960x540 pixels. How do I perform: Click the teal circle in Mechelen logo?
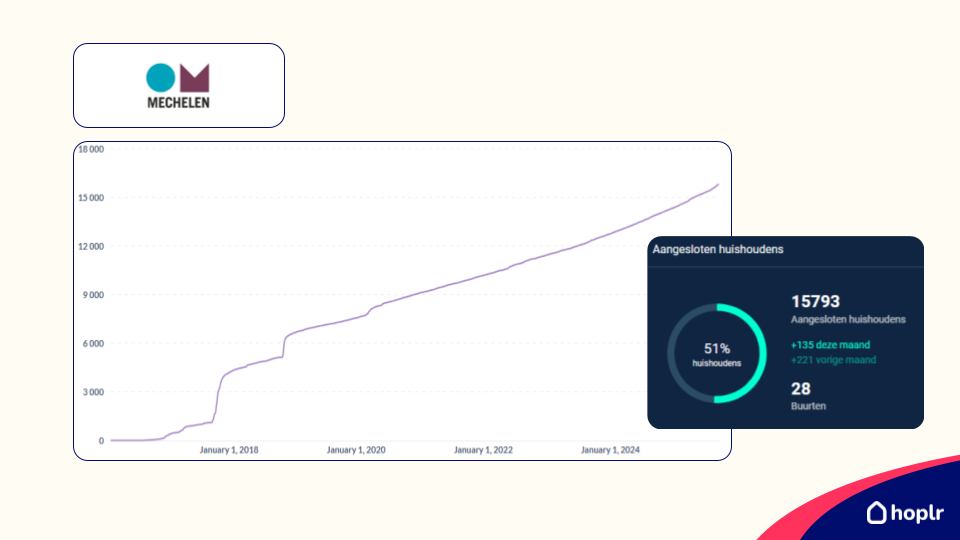(x=160, y=78)
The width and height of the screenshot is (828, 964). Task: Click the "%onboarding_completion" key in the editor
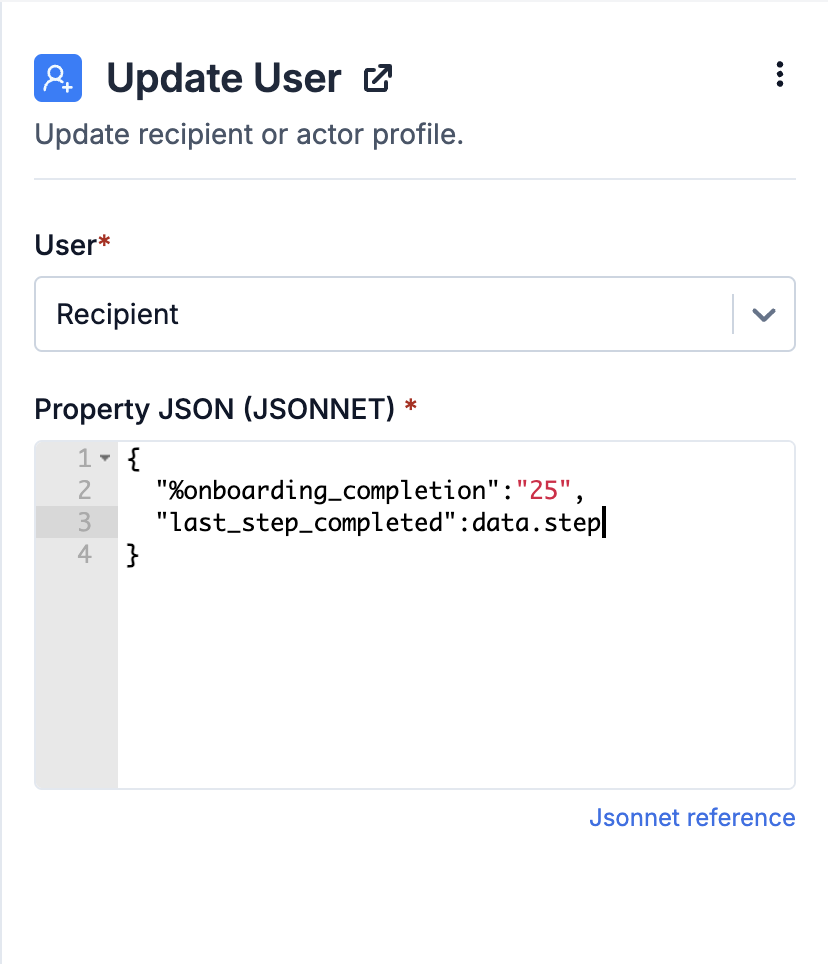(327, 491)
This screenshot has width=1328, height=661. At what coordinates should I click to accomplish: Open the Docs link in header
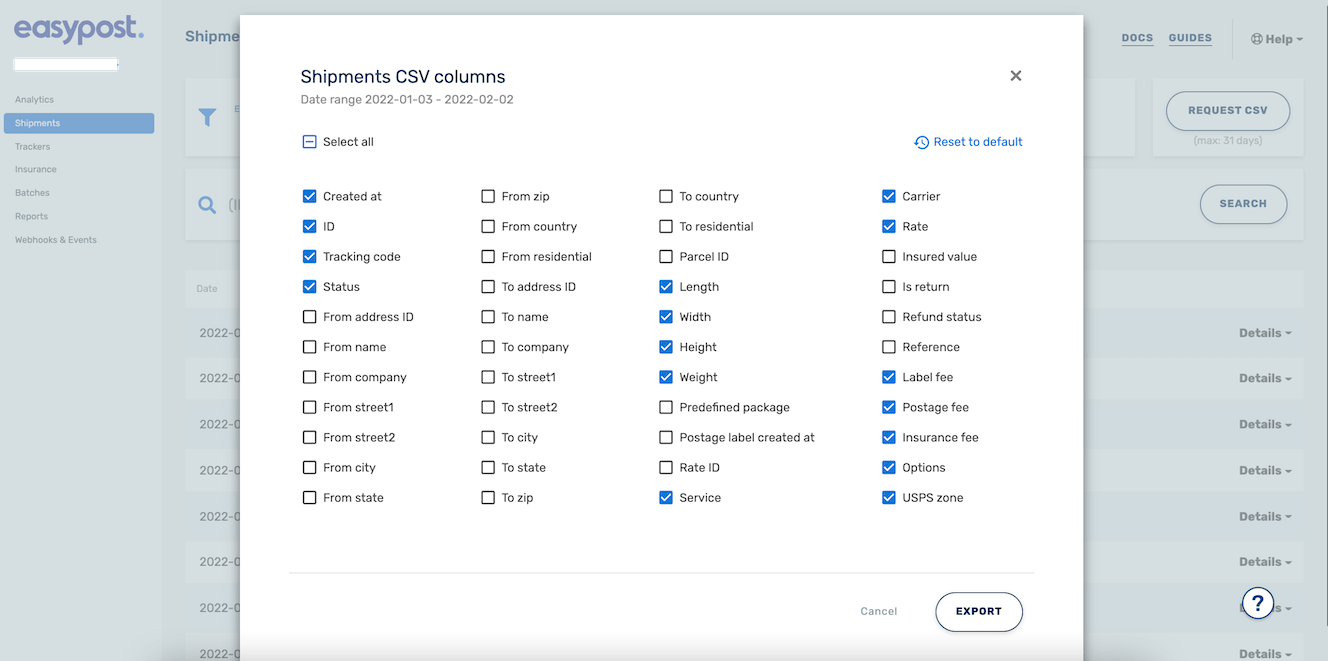pyautogui.click(x=1137, y=38)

• [ABOUT THIS EXERCISE] All that is needed is an exact copy of the lines from the line with "The width and" through the end of the listing, both ends included, with no pictures.

• [WRITTEN SOLUTION]
The width and height of the screenshot is (828, 964). Task: Click the "%onboarding_completion" key in the editor
(327, 491)
This screenshot has width=1328, height=661. At what coordinates should I click to accomplish: Open the Docs link in header
pyautogui.click(x=1137, y=38)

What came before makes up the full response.